The Georgia General Assembly reincorporated the place in 1887 as the "Town of Concord". The community took its name from the Concord Primitive Baptist Church, which stood at the site since the early 1840s.

==Geography==
According to the United States Census Bureau, the town has a total area of 0.8 sqmi, all land.

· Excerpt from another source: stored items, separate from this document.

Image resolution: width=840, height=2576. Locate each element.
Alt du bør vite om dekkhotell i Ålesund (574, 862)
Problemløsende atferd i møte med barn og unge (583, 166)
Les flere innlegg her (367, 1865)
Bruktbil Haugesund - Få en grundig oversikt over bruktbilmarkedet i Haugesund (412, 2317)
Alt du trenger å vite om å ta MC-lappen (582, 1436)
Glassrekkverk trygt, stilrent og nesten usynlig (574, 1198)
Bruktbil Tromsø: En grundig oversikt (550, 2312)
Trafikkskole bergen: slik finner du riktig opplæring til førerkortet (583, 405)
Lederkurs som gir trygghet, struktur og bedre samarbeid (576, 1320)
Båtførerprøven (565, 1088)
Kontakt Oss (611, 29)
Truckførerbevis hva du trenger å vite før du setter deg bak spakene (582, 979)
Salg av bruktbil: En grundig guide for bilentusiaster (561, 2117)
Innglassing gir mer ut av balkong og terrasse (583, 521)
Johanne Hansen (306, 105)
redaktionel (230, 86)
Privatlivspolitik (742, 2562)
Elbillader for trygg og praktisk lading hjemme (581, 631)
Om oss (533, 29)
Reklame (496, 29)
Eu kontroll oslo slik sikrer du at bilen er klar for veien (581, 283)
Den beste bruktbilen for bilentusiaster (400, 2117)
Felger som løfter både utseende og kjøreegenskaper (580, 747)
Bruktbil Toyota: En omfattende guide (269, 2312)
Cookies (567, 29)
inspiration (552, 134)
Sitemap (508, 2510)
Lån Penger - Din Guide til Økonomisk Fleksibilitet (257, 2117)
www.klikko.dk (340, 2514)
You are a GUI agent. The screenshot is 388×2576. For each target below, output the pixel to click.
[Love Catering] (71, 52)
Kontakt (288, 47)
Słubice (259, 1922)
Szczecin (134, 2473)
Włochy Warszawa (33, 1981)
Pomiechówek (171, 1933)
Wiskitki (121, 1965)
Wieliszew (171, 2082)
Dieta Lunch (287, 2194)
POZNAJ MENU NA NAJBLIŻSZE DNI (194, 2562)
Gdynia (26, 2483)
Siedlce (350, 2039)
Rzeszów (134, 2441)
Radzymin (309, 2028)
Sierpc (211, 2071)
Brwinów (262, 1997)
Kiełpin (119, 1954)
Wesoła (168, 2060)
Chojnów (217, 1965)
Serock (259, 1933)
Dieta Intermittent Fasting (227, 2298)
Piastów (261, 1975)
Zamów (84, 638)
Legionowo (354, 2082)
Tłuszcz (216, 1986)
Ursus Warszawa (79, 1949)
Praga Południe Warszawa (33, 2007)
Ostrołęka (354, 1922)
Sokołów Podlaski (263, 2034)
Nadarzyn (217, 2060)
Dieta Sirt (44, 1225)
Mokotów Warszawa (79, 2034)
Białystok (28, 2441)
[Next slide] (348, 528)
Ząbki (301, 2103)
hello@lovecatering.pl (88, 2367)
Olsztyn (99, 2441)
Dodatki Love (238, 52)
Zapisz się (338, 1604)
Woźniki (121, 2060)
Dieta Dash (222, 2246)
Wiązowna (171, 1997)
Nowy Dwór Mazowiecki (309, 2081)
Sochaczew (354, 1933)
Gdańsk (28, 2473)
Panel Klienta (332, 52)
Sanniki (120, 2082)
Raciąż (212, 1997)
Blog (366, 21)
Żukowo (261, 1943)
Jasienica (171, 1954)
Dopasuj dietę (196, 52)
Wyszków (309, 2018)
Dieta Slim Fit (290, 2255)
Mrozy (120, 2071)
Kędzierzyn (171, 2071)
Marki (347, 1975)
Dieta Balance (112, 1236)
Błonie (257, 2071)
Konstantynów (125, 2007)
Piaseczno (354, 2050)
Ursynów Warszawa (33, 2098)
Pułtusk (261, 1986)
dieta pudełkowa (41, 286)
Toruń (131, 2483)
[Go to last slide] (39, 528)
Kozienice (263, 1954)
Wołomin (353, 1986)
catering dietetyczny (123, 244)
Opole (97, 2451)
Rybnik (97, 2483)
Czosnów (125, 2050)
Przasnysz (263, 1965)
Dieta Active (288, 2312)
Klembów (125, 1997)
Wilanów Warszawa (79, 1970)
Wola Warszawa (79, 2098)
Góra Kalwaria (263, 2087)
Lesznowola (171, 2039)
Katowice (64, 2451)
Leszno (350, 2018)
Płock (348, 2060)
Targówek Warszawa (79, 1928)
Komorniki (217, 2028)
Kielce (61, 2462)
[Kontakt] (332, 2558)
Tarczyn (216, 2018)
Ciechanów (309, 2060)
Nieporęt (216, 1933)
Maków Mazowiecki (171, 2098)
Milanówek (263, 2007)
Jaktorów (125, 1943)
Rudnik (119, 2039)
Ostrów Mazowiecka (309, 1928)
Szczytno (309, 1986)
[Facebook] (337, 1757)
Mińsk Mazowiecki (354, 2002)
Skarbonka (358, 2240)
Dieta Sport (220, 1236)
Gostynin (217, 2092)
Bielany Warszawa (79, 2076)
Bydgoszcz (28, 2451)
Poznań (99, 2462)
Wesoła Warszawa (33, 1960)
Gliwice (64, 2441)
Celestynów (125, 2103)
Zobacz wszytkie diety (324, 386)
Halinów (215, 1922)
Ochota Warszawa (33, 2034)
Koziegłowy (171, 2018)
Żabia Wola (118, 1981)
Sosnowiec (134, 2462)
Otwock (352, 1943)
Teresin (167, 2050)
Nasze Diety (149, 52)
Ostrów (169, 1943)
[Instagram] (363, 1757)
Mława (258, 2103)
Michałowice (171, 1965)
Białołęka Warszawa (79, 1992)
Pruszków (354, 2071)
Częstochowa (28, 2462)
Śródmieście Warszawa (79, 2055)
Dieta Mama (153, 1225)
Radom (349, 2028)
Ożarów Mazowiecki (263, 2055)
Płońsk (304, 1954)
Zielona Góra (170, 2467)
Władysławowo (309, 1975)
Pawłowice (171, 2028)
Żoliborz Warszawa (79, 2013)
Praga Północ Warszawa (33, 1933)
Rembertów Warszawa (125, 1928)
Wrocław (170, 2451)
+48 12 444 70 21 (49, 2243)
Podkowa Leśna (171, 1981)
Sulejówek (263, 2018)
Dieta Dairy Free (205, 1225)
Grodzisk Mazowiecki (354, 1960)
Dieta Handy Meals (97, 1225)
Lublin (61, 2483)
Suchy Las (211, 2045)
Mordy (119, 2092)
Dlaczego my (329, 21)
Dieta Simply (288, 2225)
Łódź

Concord is located on Georgia State Route 18.

==Demographics==

In 2000, there were 336 people, 118 households, and 92 families residing in the city. In 2020, there were 378 people in the city.

Historical population
| Census | Pop. | Note | %± |
| 1890 | 360 |  | — |
| 1900 | 231 |  | −35.8% |
| 1910 | 450 |  | 94.8% |
| 1920 | 442 |  | −1.8% |
| 1930 | 447 |  | 1.1% |
| 1940 | 403 |  | −9.8% |
| 1950 | 360 |  | −10.7% |
| 1960 | 333 |  | −7.5% |
| 1970 | 312 |  | −6.3% |
| 1980 | 317 |  | 1.6% |
| 1990 | 211 |  | −33.4% |
| 2000 | 336 |  | 59.2% |
| 2010 | 375 |  | 11.6% |
| 2020 | 378 |  | 0.8% |
U.S. Decennial Census

==Education==
Concord Public Schools are part of the Pike County School District. The school district has one Pre-K building (lottery funded), one primary school (K-2), one elementary school (3–5), one middle school (6–8), a ninth grade academy and one high school.

Michael Duncan is the Superintendent of Schools.